## What you should do
Output the records exactly, every one of them.

## Excerpted records
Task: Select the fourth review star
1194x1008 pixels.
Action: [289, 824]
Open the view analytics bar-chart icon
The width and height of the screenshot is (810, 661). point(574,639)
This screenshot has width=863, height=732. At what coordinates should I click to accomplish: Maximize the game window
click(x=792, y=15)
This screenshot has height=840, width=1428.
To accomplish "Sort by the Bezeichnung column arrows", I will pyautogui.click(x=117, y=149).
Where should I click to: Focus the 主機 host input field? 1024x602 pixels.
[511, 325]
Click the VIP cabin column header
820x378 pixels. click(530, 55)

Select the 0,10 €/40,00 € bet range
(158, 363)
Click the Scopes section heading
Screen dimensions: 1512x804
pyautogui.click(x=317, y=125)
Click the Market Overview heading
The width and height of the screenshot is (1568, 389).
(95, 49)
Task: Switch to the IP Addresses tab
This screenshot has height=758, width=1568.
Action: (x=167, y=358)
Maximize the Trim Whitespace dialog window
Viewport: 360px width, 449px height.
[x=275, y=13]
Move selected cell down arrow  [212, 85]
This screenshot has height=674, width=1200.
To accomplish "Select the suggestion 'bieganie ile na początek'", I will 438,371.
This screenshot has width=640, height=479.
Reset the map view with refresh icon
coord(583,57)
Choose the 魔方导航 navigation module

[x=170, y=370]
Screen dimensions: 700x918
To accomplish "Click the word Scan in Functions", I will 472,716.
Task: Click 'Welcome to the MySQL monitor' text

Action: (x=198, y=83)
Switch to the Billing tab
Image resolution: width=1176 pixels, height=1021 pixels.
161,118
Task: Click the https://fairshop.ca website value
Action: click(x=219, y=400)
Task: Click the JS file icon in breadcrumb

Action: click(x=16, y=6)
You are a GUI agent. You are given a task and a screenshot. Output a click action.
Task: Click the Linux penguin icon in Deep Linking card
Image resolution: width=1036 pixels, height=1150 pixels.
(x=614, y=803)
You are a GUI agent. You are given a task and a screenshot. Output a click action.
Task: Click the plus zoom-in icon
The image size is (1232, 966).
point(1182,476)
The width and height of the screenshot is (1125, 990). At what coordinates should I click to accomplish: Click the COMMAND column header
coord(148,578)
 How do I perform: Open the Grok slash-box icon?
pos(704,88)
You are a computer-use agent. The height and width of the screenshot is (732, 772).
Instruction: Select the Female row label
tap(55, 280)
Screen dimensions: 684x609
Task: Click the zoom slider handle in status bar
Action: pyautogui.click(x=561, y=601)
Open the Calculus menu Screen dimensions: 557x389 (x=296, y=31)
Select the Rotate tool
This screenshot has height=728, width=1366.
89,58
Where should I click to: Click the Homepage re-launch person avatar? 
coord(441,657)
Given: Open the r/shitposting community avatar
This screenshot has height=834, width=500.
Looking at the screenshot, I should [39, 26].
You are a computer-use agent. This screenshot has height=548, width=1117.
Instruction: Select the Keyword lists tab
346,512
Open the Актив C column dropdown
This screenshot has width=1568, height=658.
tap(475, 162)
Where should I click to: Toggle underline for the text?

## Solution to this problem
Task: Select the fourth review star
1194x1008 pixels.
Action: [289, 824]
Open the view analytics bar-chart icon
The width and height of the screenshot is (810, 661). point(574,639)
This screenshot has width=863, height=732. At what coordinates should I click to accomplish: Maximize the game window
click(x=792, y=15)
This screenshot has height=840, width=1428.
To accomplish "Sort by the Bezeichnung column arrows", I will pyautogui.click(x=117, y=149).
Where should I click to: Focus the 主機 host input field? 1024x602 pixels.
[511, 325]
Click the VIP cabin column header
820x378 pixels. click(530, 55)

Select the 0,10 €/40,00 € bet range
(158, 363)
Click the Scopes section heading
Screen dimensions: 1512x804
pyautogui.click(x=317, y=125)
Click the Market Overview heading
The width and height of the screenshot is (1568, 389).
(95, 49)
Task: Switch to the IP Addresses tab
This screenshot has height=758, width=1568.
Action: (x=167, y=358)
Maximize the Trim Whitespace dialog window
Viewport: 360px width, 449px height.
[x=275, y=13]
Move selected cell down arrow  [212, 85]
This screenshot has height=674, width=1200.
To accomplish "Select the suggestion 'bieganie ile na początek'", I will 438,371.
This screenshot has width=640, height=479.
Reset the map view with refresh icon
coord(583,57)
Choose the 魔方导航 navigation module

[x=170, y=370]
Screen dimensions: 700x918
To accomplish "Click the word Scan in Functions", I will 472,716.
Task: Click 'Welcome to the MySQL monitor' text

Action: (x=198, y=83)
Switch to the Billing tab
Image resolution: width=1176 pixels, height=1021 pixels.
161,118
Task: Click the https://fairshop.ca website value
Action: click(x=219, y=400)
Task: Click the JS file icon in breadcrumb

Action: click(x=16, y=6)
You are a GUI agent. You are given a task and a screenshot. Output a click action.
Task: Click the Linux penguin icon in Deep Linking card
Image resolution: width=1036 pixels, height=1150 pixels.
(x=614, y=803)
You are a GUI agent. You are given a task and a screenshot. Output a click action.
Task: Click the plus zoom-in icon
The image size is (1232, 966).
point(1182,476)
The width and height of the screenshot is (1125, 990). At what coordinates should I click to accomplish: Click the COMMAND column header
coord(148,578)
 How do I perform: Open the Grok slash-box icon?
pos(704,88)
You are a computer-use agent. The height and width of the screenshot is (732, 772).
Instruction: Select the Female row label
tap(55, 280)
Screen dimensions: 684x609
Task: Click the zoom slider handle in status bar
Action: pyautogui.click(x=561, y=601)
Open the Calculus menu Screen dimensions: 557x389 (x=296, y=31)
Select the Rotate tool
This screenshot has height=728, width=1366.
89,58
Where should I click to: Click the Homepage re-launch person avatar? 
coord(441,657)
Given: Open the r/shitposting community avatar
This screenshot has height=834, width=500.
Looking at the screenshot, I should [39, 26].
You are a computer-use agent. This screenshot has height=548, width=1117.
Instruction: Select the Keyword lists tab
346,512
Open the Актив C column dropdown
This screenshot has width=1568, height=658.
tap(475, 162)
Where should I click to: Toggle underline for the text?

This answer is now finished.